• _課題 1_:
イヤホンのレビュー記事を読んで、次の問いに答えてください。
(a) 低反発イヤーピースが耳に合うと、どの音域へのPNC効果が上乗せされますか。
(b) カラーバリエーションは何色ありますか。色名も挙げてください。
(c) HA-A50Tに同梱されているイヤーピースは何と何ですか。
• _課題 2_:
後に続く一覧の全行を、1行につき1つの文字列としてJSONのリストで出力してください。画像と空行は入れないでください。

むしろ1万円以下の製品でここまでノイズを低減させられるのか!という驚きのほうが先に立ちます。
ANC(=アクティブ・ノイズキャンセリング)をONにすると低音~中音ノイズはしっかりと低減してくれますので、しっかりANCが効いている証拠です。
HA-A50Tは遮音性に優れた低反発イヤーピースが付属していますが、これが耳にフィットする方は更に高音域へのPNC(=パッシブ・ノイズキャンセリング)効果が上乗せされます。
いわゆる耳栓効果ですが、電気的にノイズをカットするANCが低音に強いのとは逆に、物理的にノイズをカットするPNC(=パッシブ・ノイズキャンセリング)は高音に強いのです。
したがってANCの効果が認められるHA-A50Tで、PNC効果の高い低反発イヤーピースが耳にフィットすれば高級機種以上のノイキャン効果を得ることも可能なのです。
ノイズキャンセリングに定評のあるAirPods Proを10点とするなら、AT-A50Tは6点、ただしイヤーピースがしっかり合えば7~8点の評価とできるほどの仕上がりだと思います。
A-A50Tの外観と装着感をチェック
次にHA-A50Tの外観や装着感をチェックしていきましょう。
HA-A50Tの本体と充電ケース
本体と充電ケースの外観は以下の通りです。

充電ケースは若干大きい印象ですね。イヤホン本体が横に長い構造なので仕方ないのかもしれませんが、左右あと5mmずつ短ければさらに良かったんですが…。
それでもソニーのWF-1000X M3に比べれば高さがないぶんコンパクトではあります。
カラーバリエーションは、ブラック・ブルー・トープの3色。

女性向けの暖色としてトープが用意されているのはポイントが高いですね。
HA-A50Tの装着感
ノイズキャンセリング機能のところで若干触れましたが、HA-A50Tには低反発イヤーピースとシリコンイヤーピースが同梱されています。
低反発イヤーピースは遮音性が高いため高音ノイズを抑える効果がある反面、慣れないと装着時に違和感を感じる方が多いようです。

• _提供データ_:
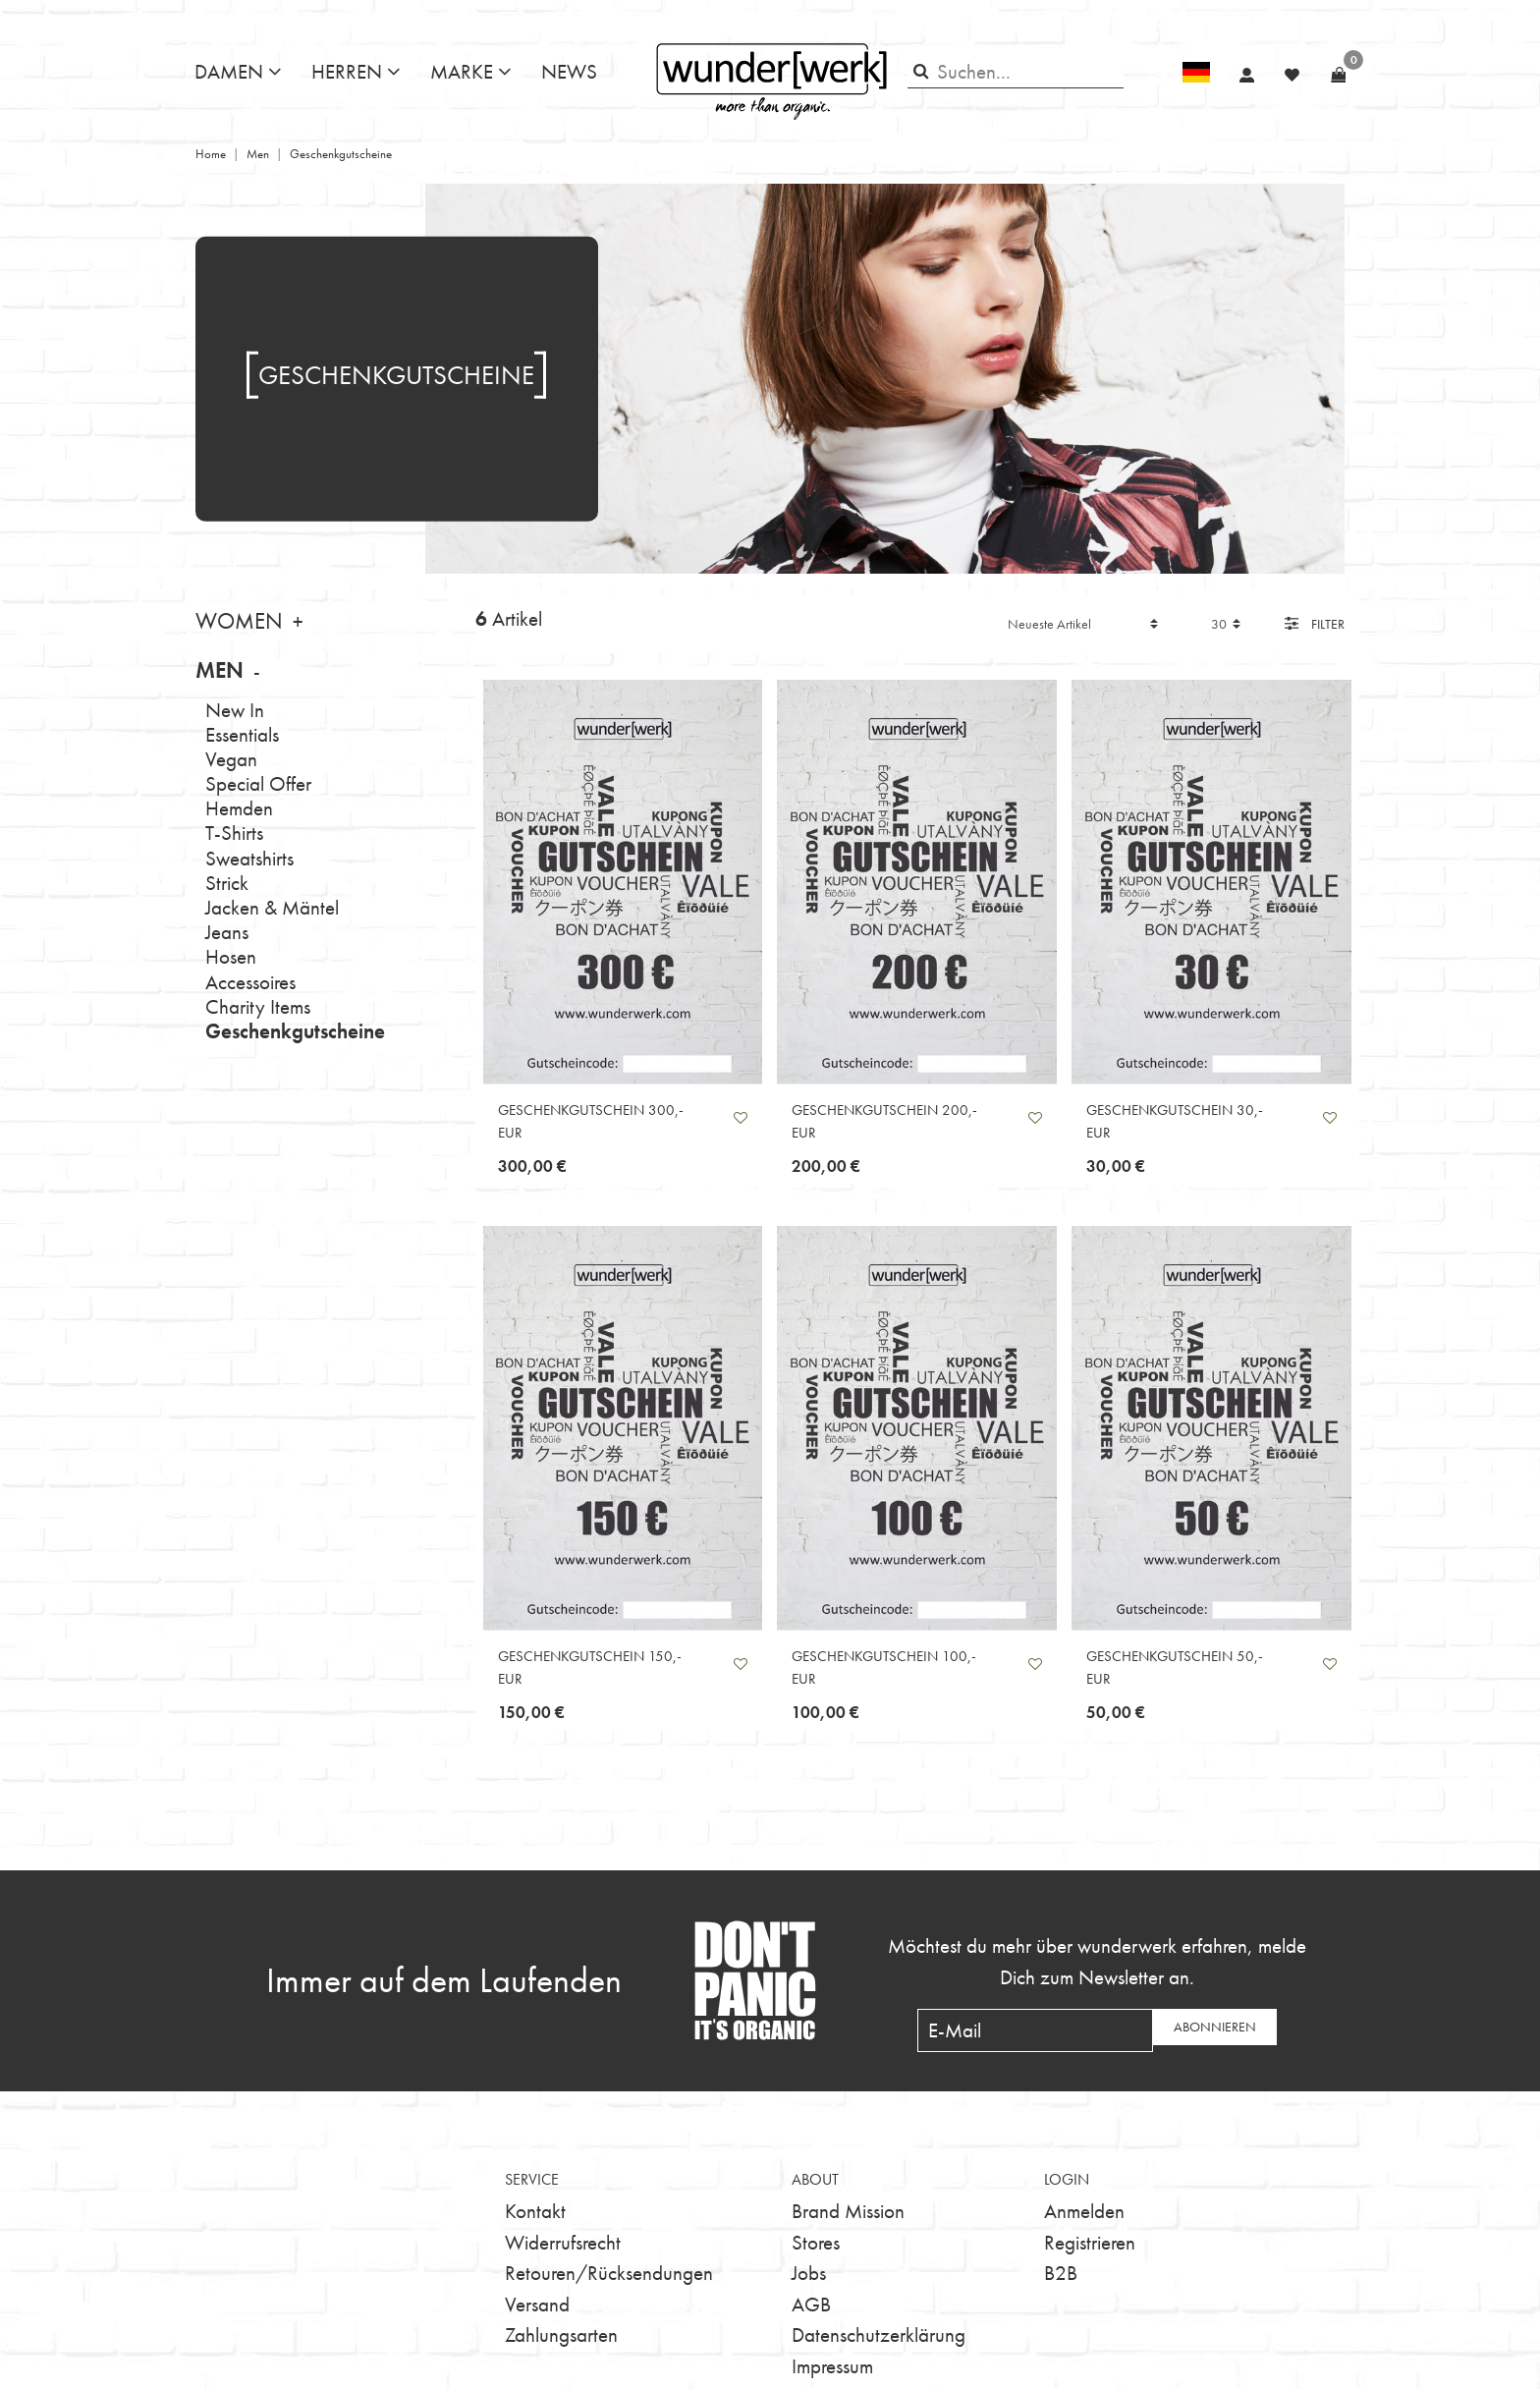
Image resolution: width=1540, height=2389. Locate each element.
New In (234, 709)
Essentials (242, 734)
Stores (816, 2242)
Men (258, 153)
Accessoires (250, 982)
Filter (1315, 624)
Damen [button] (228, 71)
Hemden (239, 808)
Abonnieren (1215, 2026)
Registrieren (1089, 2242)
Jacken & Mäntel (272, 907)
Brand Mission (848, 2210)
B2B (1060, 2272)
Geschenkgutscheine (295, 1031)
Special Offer (258, 783)
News (569, 71)
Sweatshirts (249, 858)
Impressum (832, 2366)
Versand (537, 2304)
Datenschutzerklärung (878, 2334)
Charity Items (257, 1006)
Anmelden (1084, 2210)
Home (210, 153)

• _出力 1_:
(a) 高音域
(b) 3色で、ブラック・ブルー・トープです。
(c) 低反発イヤーピースとシリコンイヤーピース

• _出力 2_:
[
  "Image resolution: width=1540, height=2389. Locate each element.",
  "New In (234, 709)",
  "Essentials (242, 734)",
  "Stores (816, 2242)",
  "Men (258, 153)",
  "Accessoires (250, 982)",
  "Filter (1315, 624)",
  "Damen [button] (228, 71)",
  "Hemden (239, 808)",
  "Abonnieren (1215, 2026)",
  "Registrieren (1089, 2242)",
  "Jacken & Mäntel (272, 907)",
  "Brand Mission (848, 2210)",
  "B2B (1060, 2272)",
  "Geschenkgutscheine (295, 1031)",
  "Special Offer (258, 783)",
  "News (569, 71)",
  "Sweatshirts (249, 858)",
  "Impressum (832, 2366)",
  "Versand (537, 2304)",
  "Datenschutzerklärung (878, 2334)",
  "Charity Items (257, 1006)",
  "Anmelden (1084, 2210)",
  "Home (210, 153)"
]